Quindi il gruppo potrebbe diventare un luogo di sperimentazione ma ciò che sembra alla base della possibilità o meno di abusare di sostanze in maniera costante e duratura dipende non da esso ma dalle capacità di tutela, cura e di differenziazione con cui siamo usciti dalla famiglia d’origine. Spesso i ragazzi utilizzano la sostanza e scelgono di abusarne al fine, in maniera paradossale, di unire genitori che sono spesso distanti e in contrasto sia a livello educativo sia a livello emotivo.
Ad esempio Andrea (nome inventato) da anni viveva il conflitto dei genitori e viveva con la valigia in mano per andare a giorni alterni dai genitori.
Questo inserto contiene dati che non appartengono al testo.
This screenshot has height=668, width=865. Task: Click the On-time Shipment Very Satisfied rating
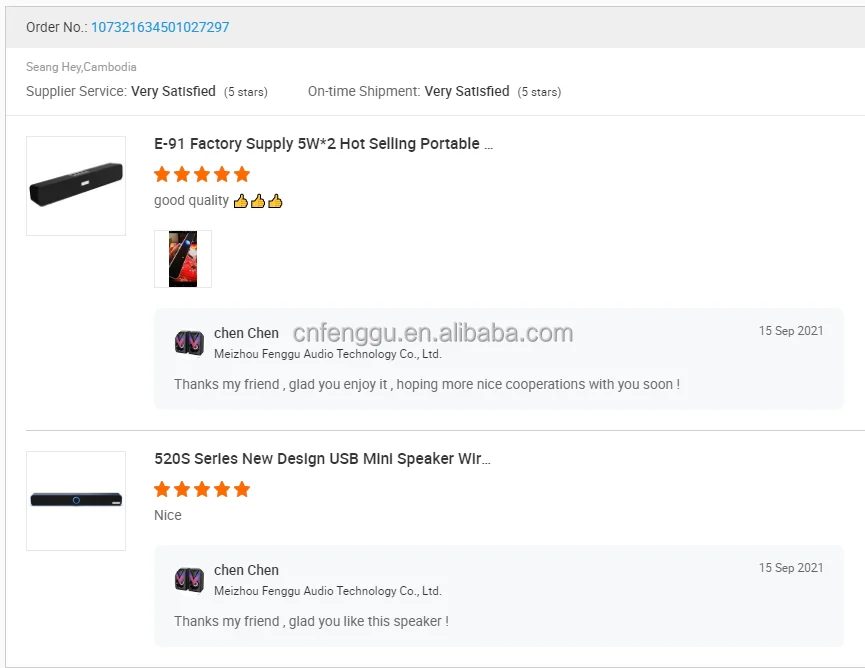[x=467, y=91]
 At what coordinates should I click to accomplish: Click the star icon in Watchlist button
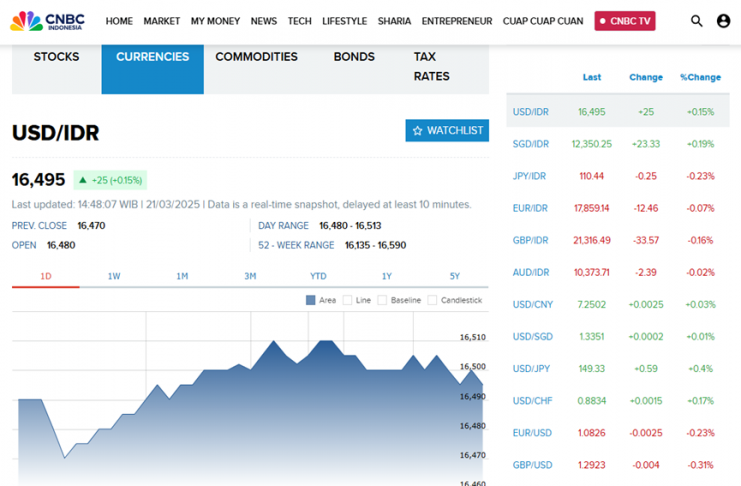pos(418,131)
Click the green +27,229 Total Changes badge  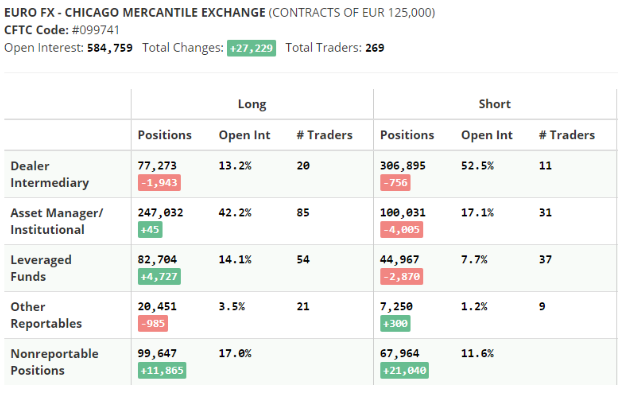(251, 48)
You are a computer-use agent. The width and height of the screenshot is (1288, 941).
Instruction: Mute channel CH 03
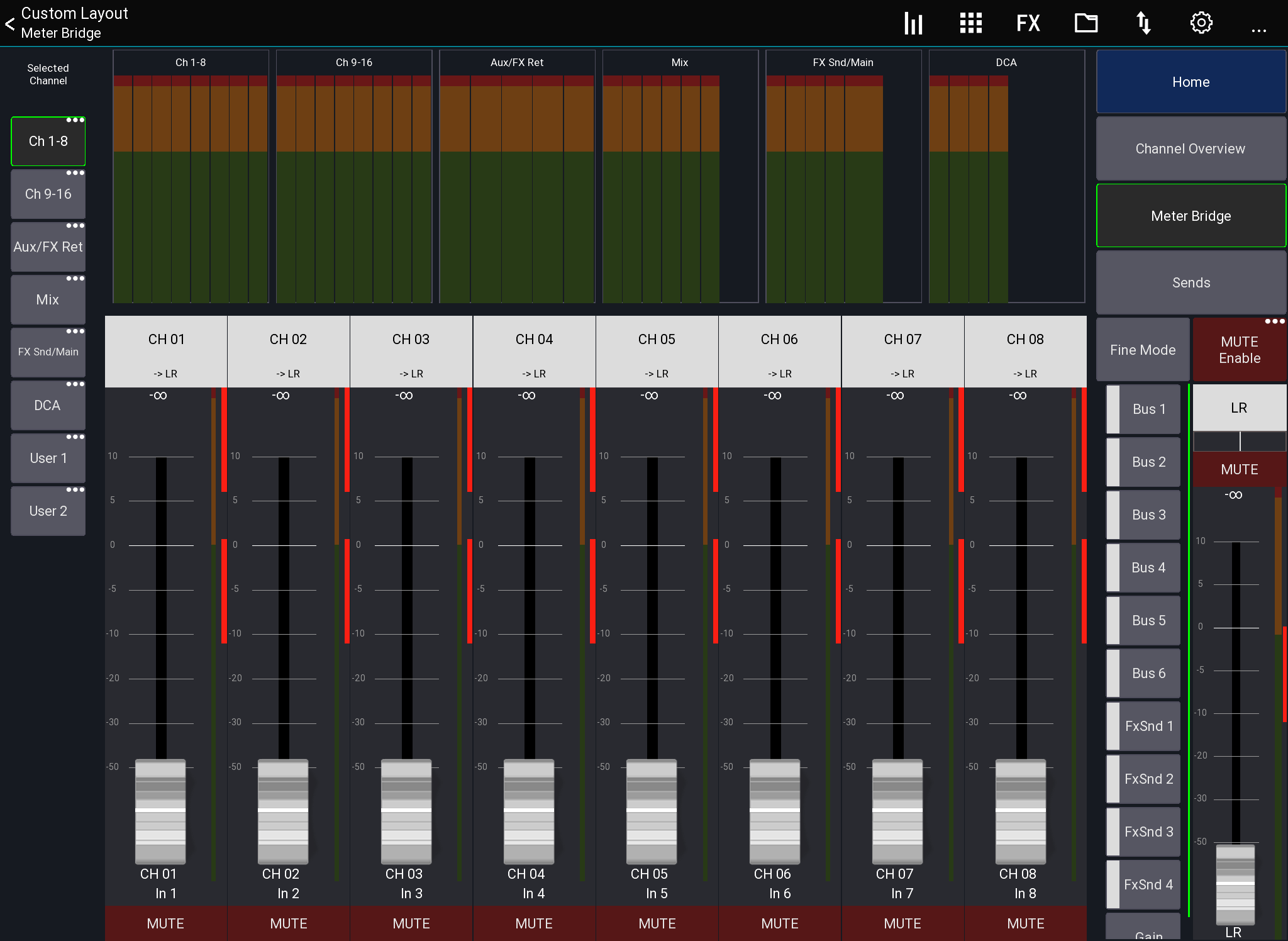411,923
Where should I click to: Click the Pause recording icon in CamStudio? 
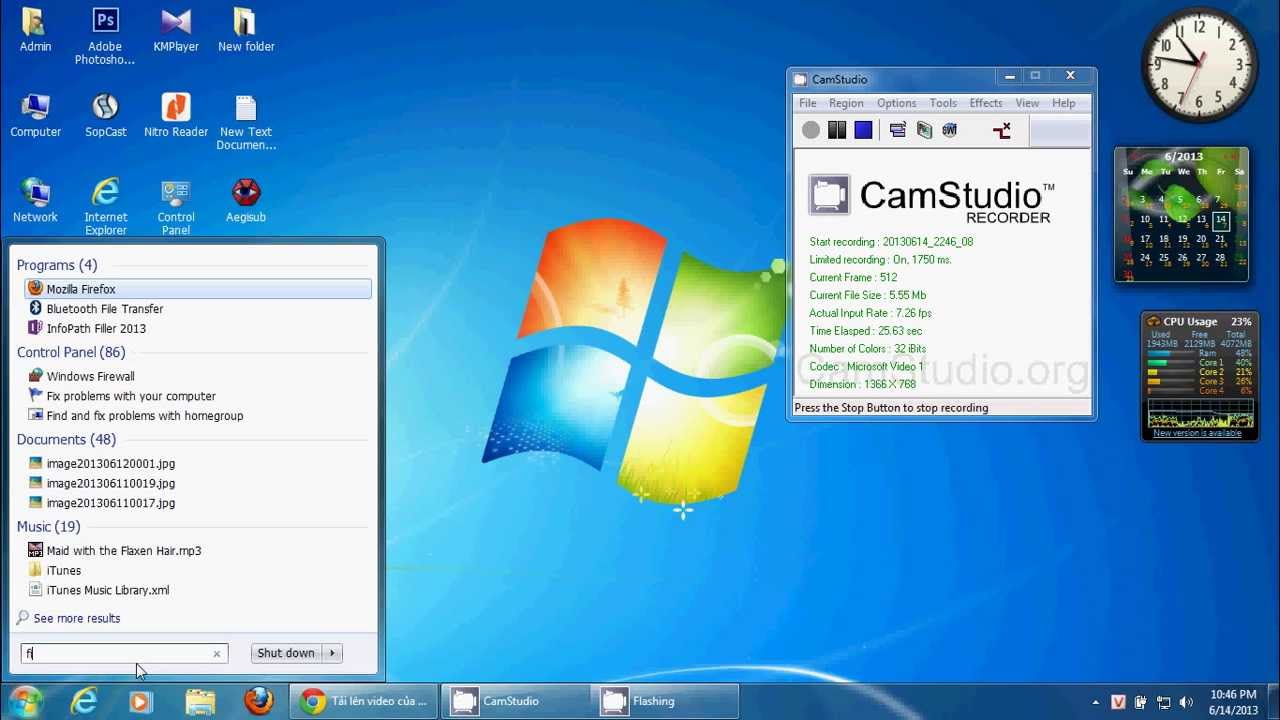837,130
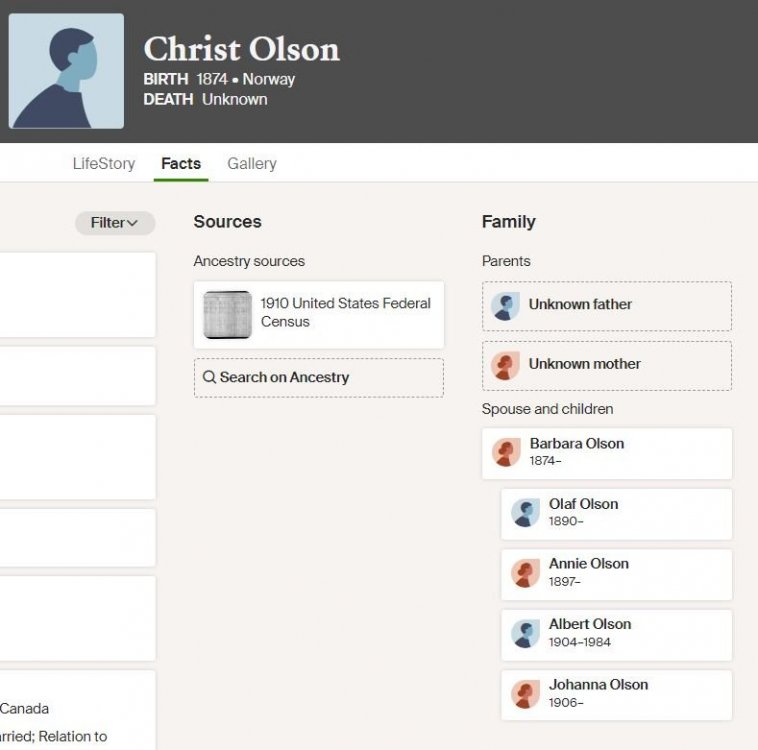The width and height of the screenshot is (758, 750).
Task: Select the Facts tab
Action: (x=181, y=163)
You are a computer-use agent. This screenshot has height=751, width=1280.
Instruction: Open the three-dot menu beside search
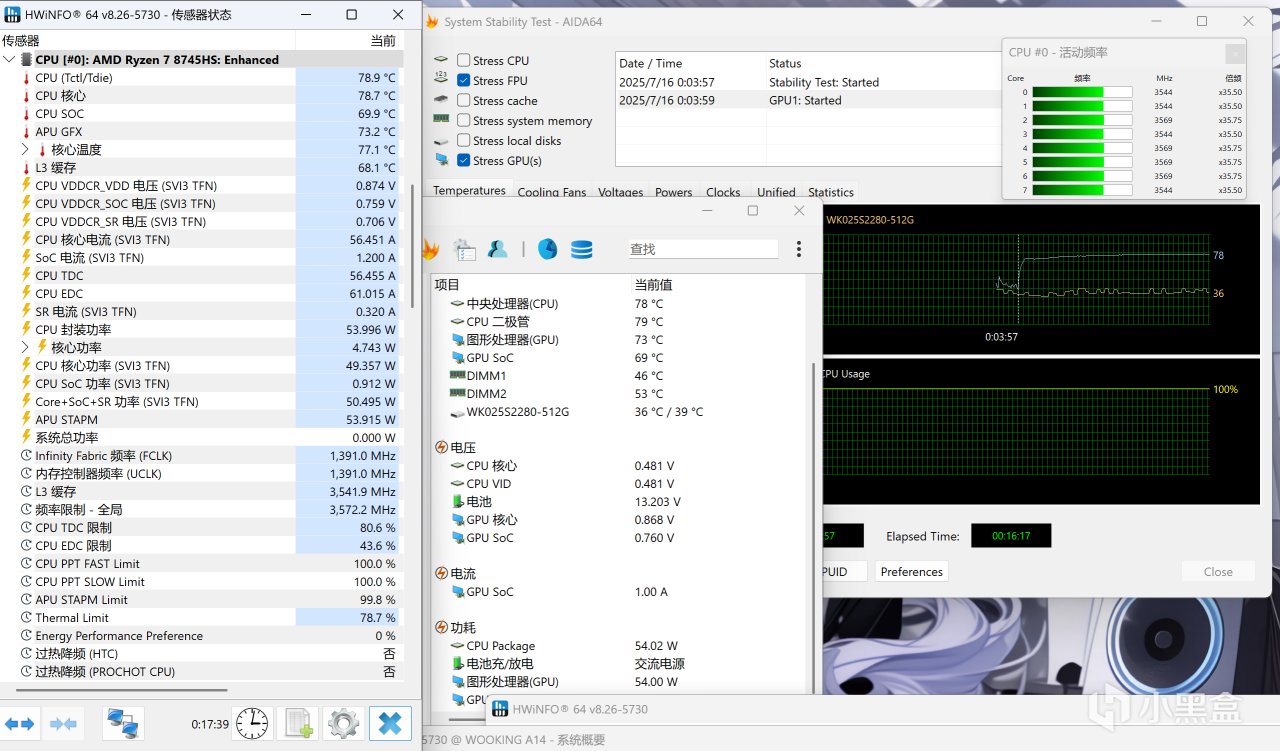[x=798, y=249]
Avendo visto i genitori troppo assorti dai loro conflitti ha sviluppato un senso di solitudine e di non visto che lo ha spinto a ricercare protezione nel mondo delle sostanze, spingendo sempre più in là il limite e obbligando i genitori a lasciare la loro battaglia personale per prendersi cura di lui. Questa è solo una delle tante storie che ascolto durante la mia pratica clinica e ritengo che la modalità corretta per aiutare il figlio/a ad uscirne sia:
- reale interesse a comprendere il come mai si sia entrati a contatto con la sostanza/e;
- creare un fronte compatto con cui fare scudo alle richieste spesso contraddittorie e ambivalente che possono prendere vita da parte dell’adolescente ( ad es: se i genitori non sono sempre d’accordo non è un problema ciò che lo diventa è come lo manifestano se attraverso squalifiche e messaggi contraddittori al figlio che generano solo confusione);
- ascolto non giudicante;
- richiesta di consulenza psicologica, in particolare dal punto di vista familiare in quanto spesso il problema è maggiormente sentito dai genitori piuttosto che da coloro che abusano;
- psicoterapia individuale al fine di rafforzare le risorse positive (EMDR) dell’adolescente e ridurre la necessità di assumere la sostanza, capendone anche il significato;
- attivare una rete di protezione con i servizi del territorio ( serd, neuropsichiatria infantile ..) che consenta all’adolescente di essere monitorato nell’assunzione di sostanze;
Questi sono alcuni dei passi da poter intraprendere per aiutare l’adolescente a sviluppare una conoscenza consapevole degli effetti della sostanza e comprendere la scelta di farne uso anche alla luce della storia individuale e familiare raccontata. Ogni atteggiamento, comportamento ha significato se inserito in una trama narrativa, in primis familiare, e successivamente individuale. Uscirne si può basta riuscire a fare squadra e essere interessati all’ascolto attivo e alla comprensione anziché al giudizio, perché, se le sostanze potessero parlare, esprimerebbero una richiesta di aiuto.
Dott.ssa Lisa Sartori, Psicologa_ Psicoterapeuta sistemico – relazionale e Terapeuta EMDR.